--- Input records ---
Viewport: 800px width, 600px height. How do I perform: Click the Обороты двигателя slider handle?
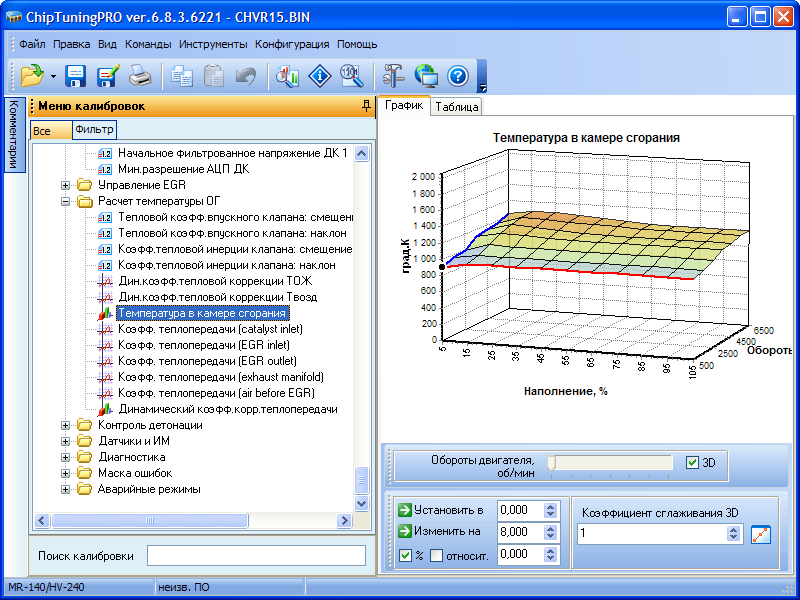[551, 462]
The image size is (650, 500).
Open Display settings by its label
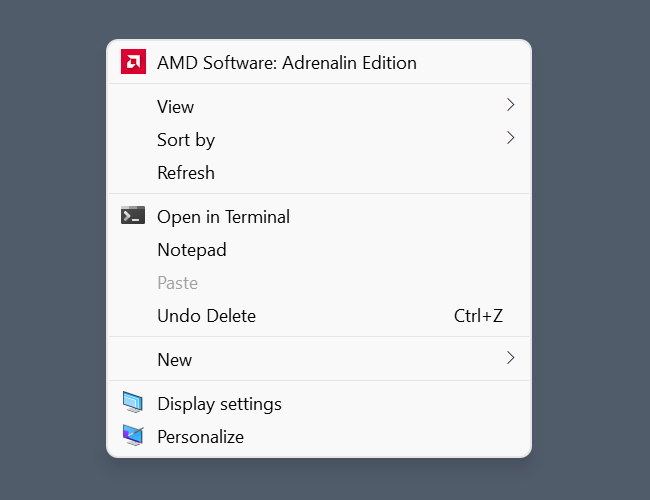click(x=219, y=404)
---
What you should do
Exactly as they stand, retype all the entries, but omit the pictures.

Result
Viewport: 800px width, 600px height. How do I perform: Click the Обороты двигателя slider handle?
[551, 462]
The image size is (650, 500).
Open Display settings by its label
click(x=219, y=404)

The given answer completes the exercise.